• What the task requires
From the records, return each line that has the word "Given" in it.

(Screenshot grounding data)
'''
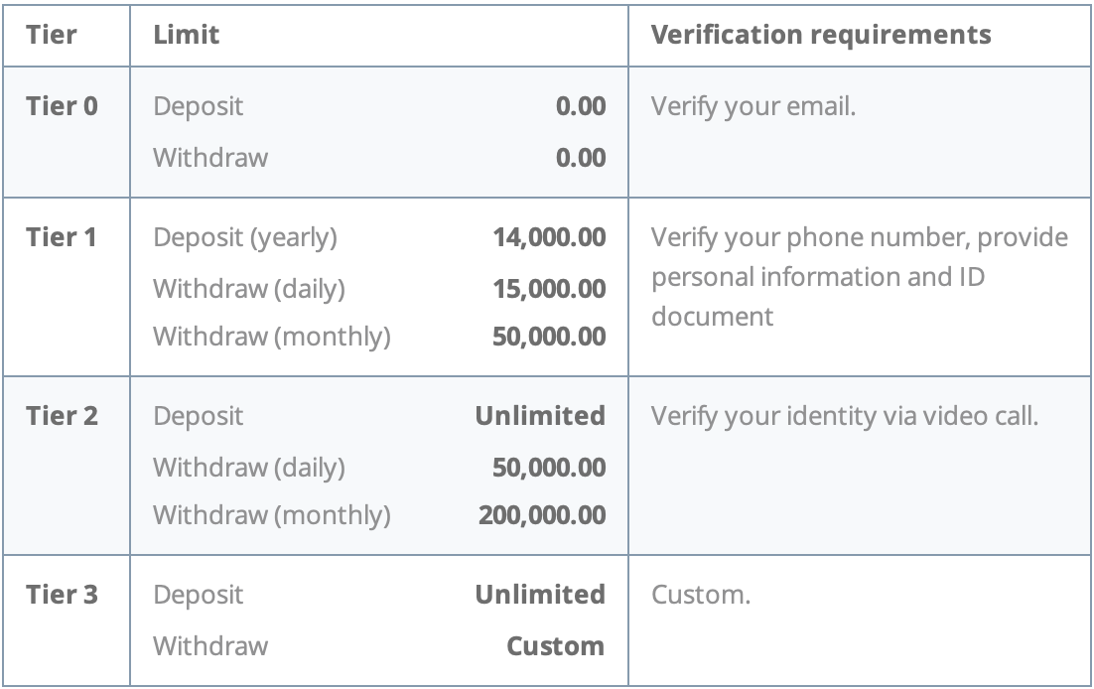Screen dimensions: 1094x689
Task: Click Tier 2 Unlimited deposit value
Action: [x=540, y=416]
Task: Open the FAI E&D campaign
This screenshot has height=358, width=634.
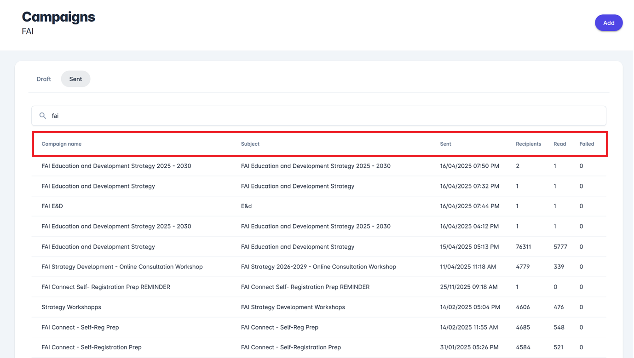Action: 52,206
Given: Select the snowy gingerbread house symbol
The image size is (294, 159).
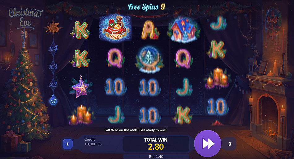Looking at the screenshot, I should pyautogui.click(x=184, y=29).
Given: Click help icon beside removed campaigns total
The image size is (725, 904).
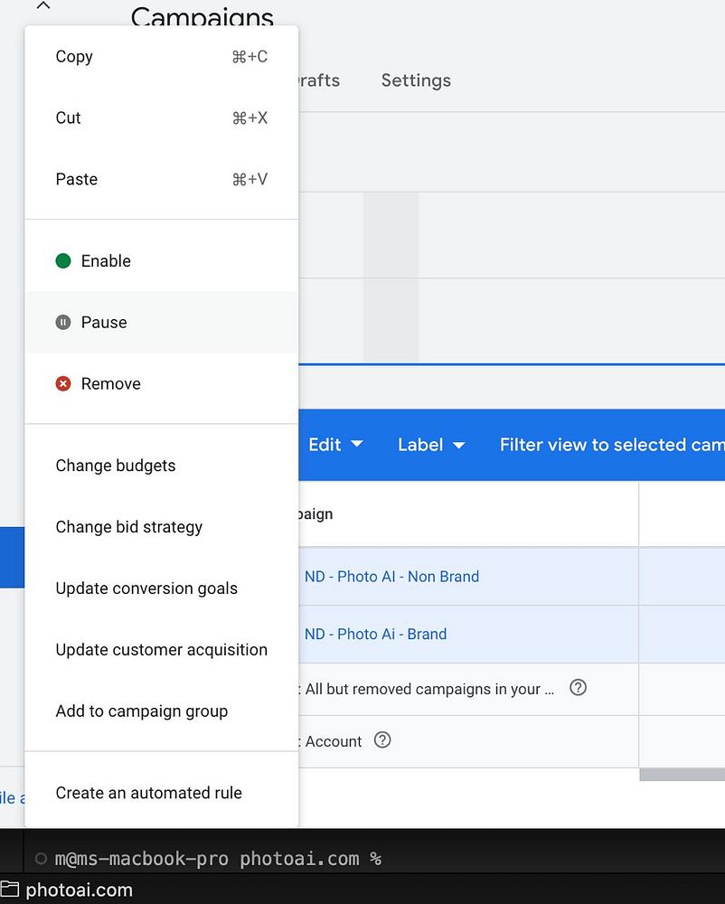Looking at the screenshot, I should 579,688.
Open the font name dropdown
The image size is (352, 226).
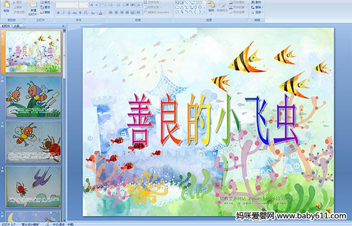click(x=67, y=5)
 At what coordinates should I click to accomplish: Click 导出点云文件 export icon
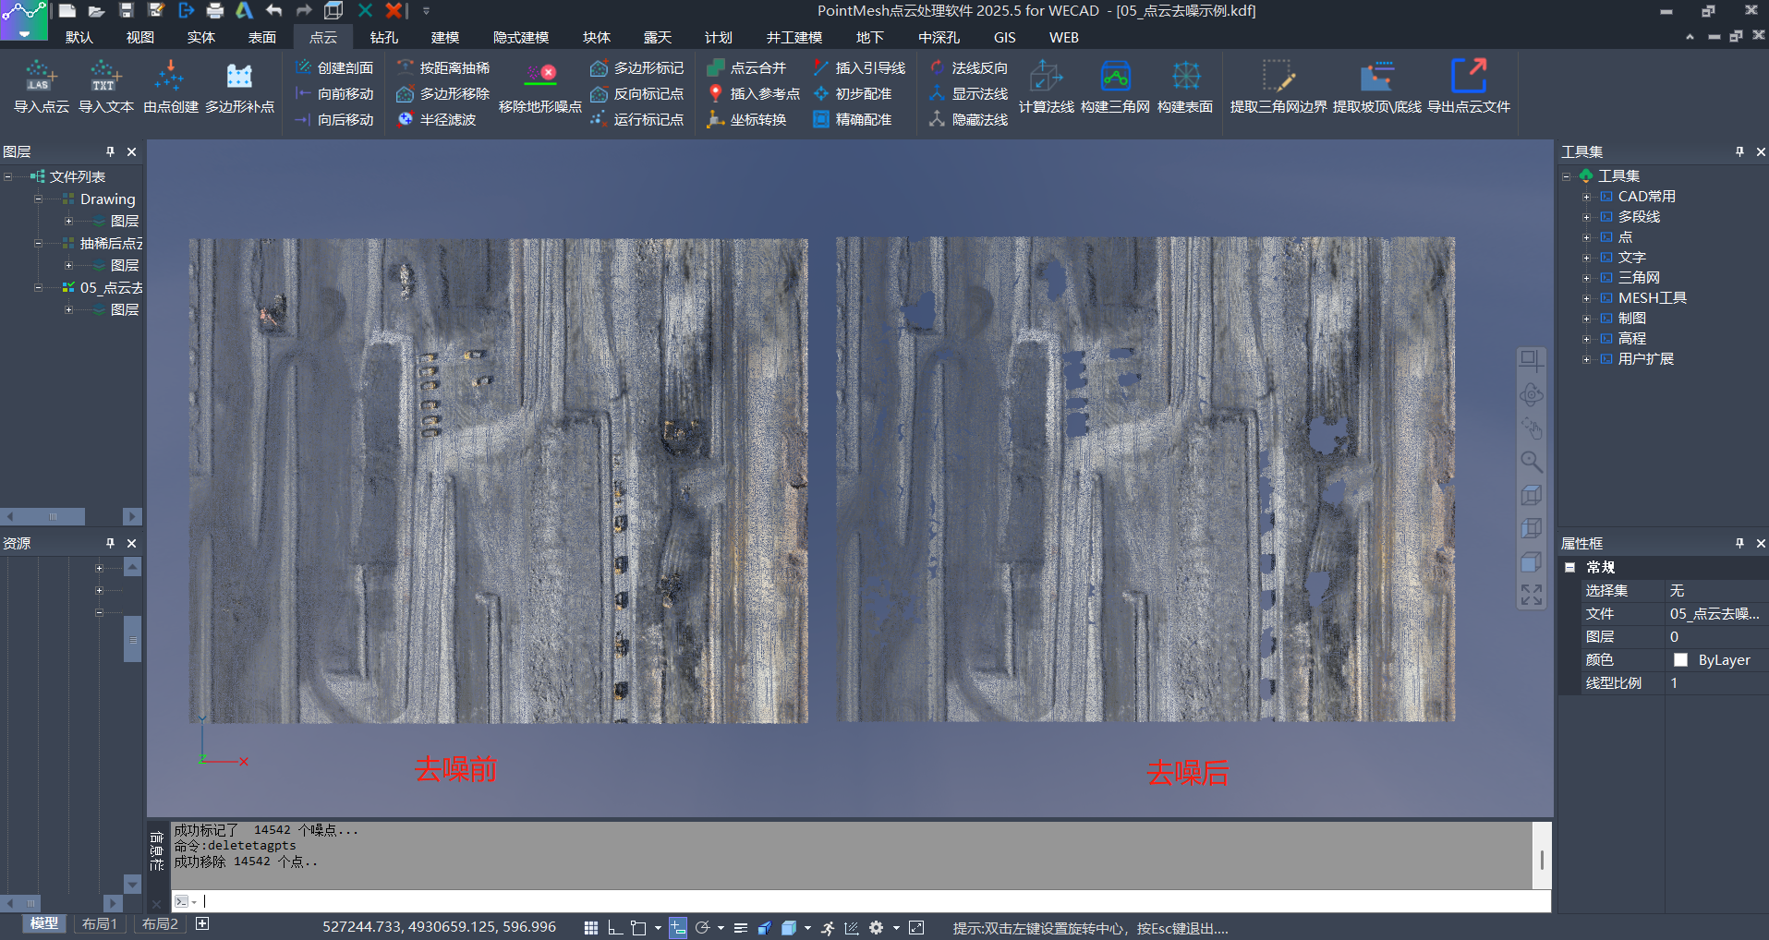(1468, 78)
'''
• Expected output
Given: Select the snowy gingerbread house symbol
Given: Click help icon beside removed campaigns total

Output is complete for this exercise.